C’est la combinaison des individualités qui confère la robustesse à l’ensemble du troupeau
Si la période du sevrage est particulièrement étudiée chez les mammifères, c’est qu’elle s’accompagne de changements majeurs qui sont autant de sources de stress pour les animaux. D’abord, il a lieu plus tôt en élevage que dans la nature,
et le passage du lait aux aliments solides peut être assez brutal, malgré une période de transition. Ensuite, les animaux changent subitement de milieu de vie car ils sont séparés de leur mère et enfin, ils se retrouvent avec d’autres congénères avec lesquels il faut établir de nouvelles interactions. Ces changements peuvent être trop importants au regard de la capacité d’adaptation de certains individus, qui peuvent alors devenir plus sensibles à des maladies qu’ils communiqueront à leurs voisins. D’autant qu’à l’instar des sportifs de haut niveau, les cochons, poulets et lapins, génétiquement sélectionnés sur des critères de production peuvent se révéler moins performants dans des environnements moins maitrisés. Durant des années, les sélectionneurs ont cherché à obtenir « l’animal idéal », doté à la fois des meilleurs caractères de production et de santé. Un leurre, comme le reconnaissent les chercheurs, qui s’orientent à présent vers une nouvelle approche inspirée des colonies de fourmis et d’abeilles, où c’est la combinaison des individualités qui confère la robustesse à l’ensemble. Pour évaluer la pertinence de ce concept en élevage, l’idée est de constituer un « troupeau mosaïque » comprenant animaux très prolifiques et d’autres plus robustes sur le plan immunitaire. Cette différence de sensibilité pourrait empêcher qu’un animal malade ne contamine l’ensemble du troupeau. En outre, les individus les plus robustes pourraient partager leur microbiote avec les plus prolifiques, stimulant ainsi leurs défenses. Les chercheurs viennent d’achever une série d’expérimentations en élevage cunicole pour tester cette théorie. Les résultats sont en cours d’analyse.
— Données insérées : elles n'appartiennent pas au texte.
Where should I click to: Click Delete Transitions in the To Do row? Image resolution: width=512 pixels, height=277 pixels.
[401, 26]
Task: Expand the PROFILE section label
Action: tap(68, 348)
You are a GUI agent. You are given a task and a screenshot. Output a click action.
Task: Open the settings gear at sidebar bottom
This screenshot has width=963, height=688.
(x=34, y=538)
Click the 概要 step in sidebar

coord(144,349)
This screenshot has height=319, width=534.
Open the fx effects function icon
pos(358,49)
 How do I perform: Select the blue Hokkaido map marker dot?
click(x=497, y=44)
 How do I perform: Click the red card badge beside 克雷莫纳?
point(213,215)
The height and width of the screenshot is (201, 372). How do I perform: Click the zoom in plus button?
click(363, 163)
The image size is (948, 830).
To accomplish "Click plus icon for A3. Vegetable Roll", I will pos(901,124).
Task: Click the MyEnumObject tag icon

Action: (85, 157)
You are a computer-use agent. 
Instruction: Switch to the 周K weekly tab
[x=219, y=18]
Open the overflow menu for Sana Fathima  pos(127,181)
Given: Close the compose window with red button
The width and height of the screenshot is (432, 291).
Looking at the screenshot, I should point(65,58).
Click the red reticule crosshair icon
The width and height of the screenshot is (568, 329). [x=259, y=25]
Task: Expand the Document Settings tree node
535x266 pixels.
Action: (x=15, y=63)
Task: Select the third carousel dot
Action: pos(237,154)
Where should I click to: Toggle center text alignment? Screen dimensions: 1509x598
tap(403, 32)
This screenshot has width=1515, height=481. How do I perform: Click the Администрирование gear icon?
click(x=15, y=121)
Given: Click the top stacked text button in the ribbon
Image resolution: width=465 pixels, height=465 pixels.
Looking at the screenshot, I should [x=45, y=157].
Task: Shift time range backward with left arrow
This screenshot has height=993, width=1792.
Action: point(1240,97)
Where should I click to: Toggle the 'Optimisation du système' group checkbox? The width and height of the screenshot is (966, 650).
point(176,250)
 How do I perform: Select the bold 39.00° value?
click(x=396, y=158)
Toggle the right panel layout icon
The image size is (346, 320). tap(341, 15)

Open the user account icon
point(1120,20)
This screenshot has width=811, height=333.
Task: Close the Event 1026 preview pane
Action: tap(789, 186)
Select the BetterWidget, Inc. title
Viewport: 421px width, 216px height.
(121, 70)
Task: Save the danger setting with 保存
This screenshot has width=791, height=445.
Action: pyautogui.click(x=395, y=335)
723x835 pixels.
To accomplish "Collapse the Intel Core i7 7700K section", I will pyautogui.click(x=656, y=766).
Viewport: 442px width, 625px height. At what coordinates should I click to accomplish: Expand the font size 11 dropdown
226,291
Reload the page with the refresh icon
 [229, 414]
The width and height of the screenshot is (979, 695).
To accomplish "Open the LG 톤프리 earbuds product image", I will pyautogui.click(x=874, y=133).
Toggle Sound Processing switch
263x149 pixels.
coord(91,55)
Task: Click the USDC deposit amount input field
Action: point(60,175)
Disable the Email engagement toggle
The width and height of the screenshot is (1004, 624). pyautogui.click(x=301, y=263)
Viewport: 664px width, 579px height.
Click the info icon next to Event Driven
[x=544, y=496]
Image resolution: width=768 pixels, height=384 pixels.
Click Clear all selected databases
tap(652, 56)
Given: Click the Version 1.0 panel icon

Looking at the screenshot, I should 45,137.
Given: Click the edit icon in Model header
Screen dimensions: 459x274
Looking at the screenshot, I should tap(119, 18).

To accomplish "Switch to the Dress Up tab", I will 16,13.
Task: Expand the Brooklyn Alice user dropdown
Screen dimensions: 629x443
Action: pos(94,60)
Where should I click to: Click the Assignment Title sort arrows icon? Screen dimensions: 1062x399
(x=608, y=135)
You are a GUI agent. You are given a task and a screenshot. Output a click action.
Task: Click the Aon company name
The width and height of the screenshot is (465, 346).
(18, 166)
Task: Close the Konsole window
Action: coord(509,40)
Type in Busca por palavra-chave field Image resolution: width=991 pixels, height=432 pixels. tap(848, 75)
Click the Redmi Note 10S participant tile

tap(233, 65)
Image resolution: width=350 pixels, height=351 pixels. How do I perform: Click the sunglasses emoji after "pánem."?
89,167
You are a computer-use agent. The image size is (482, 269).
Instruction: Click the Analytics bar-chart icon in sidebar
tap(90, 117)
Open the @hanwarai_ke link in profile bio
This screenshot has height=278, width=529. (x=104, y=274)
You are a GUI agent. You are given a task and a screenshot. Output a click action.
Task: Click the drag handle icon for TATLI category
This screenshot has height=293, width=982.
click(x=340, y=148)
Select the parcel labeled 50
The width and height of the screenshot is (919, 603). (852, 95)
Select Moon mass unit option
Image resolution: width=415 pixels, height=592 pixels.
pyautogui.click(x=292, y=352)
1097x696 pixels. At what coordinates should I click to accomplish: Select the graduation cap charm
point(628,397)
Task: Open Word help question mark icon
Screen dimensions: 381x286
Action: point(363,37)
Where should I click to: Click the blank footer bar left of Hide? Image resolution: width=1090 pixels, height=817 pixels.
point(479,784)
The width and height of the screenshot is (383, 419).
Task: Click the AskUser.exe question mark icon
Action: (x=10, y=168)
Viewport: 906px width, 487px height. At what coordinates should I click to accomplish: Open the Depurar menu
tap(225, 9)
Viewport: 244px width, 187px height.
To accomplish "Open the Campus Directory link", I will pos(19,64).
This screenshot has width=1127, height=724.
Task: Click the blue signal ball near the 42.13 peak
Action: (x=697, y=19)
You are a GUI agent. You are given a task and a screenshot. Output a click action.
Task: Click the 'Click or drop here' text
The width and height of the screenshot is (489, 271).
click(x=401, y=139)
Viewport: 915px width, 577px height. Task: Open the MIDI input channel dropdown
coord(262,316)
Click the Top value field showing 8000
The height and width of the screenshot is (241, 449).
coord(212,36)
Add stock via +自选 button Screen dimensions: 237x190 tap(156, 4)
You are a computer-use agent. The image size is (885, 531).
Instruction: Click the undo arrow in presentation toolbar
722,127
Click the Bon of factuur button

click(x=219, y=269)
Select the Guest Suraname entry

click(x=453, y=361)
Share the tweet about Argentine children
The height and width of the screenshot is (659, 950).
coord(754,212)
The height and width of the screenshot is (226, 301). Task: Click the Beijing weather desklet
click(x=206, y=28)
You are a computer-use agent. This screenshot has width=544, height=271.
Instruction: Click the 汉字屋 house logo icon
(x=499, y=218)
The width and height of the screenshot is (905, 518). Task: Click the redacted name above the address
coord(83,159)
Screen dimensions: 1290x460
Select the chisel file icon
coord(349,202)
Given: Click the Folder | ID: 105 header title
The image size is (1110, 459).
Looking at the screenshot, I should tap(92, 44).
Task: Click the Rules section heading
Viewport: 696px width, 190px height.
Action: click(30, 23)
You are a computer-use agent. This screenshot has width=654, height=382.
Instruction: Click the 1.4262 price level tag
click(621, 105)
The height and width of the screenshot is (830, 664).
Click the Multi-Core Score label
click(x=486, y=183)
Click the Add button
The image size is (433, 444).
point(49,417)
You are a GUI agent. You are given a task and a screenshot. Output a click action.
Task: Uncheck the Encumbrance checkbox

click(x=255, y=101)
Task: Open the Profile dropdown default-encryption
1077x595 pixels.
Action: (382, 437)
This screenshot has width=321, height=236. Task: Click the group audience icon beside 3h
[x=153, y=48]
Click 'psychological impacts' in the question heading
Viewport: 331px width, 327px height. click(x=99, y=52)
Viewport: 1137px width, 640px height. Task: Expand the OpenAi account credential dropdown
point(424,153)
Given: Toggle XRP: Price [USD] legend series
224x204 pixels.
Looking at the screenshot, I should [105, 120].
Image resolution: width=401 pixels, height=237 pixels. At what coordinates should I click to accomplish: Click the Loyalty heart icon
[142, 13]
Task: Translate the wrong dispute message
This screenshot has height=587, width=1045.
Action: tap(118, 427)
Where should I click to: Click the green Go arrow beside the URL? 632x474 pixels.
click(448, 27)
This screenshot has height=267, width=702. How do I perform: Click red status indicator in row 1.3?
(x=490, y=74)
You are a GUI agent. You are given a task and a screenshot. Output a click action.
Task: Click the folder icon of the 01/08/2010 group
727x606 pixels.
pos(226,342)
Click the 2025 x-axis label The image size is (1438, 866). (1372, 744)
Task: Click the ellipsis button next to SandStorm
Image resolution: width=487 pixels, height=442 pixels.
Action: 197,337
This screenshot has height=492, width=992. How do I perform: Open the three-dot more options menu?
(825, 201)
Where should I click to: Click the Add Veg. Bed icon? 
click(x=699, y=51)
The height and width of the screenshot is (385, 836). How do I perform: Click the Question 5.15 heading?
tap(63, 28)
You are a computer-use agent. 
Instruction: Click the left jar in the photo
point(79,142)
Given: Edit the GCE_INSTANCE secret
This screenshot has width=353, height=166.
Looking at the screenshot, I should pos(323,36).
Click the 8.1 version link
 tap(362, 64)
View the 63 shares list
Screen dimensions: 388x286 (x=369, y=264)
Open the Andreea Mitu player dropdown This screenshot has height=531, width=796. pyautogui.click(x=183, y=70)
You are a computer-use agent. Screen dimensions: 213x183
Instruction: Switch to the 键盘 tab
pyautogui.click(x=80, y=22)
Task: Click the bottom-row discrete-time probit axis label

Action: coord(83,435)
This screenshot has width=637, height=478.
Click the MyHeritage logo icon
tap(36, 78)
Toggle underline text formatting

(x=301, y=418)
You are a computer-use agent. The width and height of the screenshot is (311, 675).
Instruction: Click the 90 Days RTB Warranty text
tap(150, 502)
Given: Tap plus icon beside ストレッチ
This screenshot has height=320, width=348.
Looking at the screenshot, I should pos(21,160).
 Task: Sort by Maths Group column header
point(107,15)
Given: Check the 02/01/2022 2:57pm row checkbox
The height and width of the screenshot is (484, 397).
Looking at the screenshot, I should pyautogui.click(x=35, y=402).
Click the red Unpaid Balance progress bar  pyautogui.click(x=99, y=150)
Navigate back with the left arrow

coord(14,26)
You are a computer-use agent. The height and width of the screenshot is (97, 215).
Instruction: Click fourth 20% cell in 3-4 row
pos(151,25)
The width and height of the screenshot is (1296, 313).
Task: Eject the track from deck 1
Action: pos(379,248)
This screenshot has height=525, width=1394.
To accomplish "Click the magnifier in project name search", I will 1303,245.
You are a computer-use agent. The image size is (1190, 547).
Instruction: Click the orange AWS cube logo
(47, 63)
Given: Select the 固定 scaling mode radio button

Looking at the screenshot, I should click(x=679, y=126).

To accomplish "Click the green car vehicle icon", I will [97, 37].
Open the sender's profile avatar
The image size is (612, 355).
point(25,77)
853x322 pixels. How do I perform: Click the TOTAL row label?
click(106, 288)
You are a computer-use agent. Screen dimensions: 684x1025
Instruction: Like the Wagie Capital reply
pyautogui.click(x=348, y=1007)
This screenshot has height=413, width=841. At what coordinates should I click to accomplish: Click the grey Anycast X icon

Elever les poussins en présence d'un adulte
Un autre projet concerne cette fois les poulets de chair, qui sont habituellement transférés par camion de l’accouvoir vers le centre d’élevage, immédiatement après l’éclosion, ce qui génère un stress important. Pour le limiter, les chercheurs étudient un système d’élevage où l’éclosion se déroule directement en élevage et ou les poussins sont élevés en présence d’un adulte. Celui-ci pourrait en effet les apaiser, tout en favorisant leur apprentissage, mais aussi stimuler leurs défenses immunitaires grâce à une colonisation plus rapide d’un microbiote adapté provenant de l’adulte via ses déjections.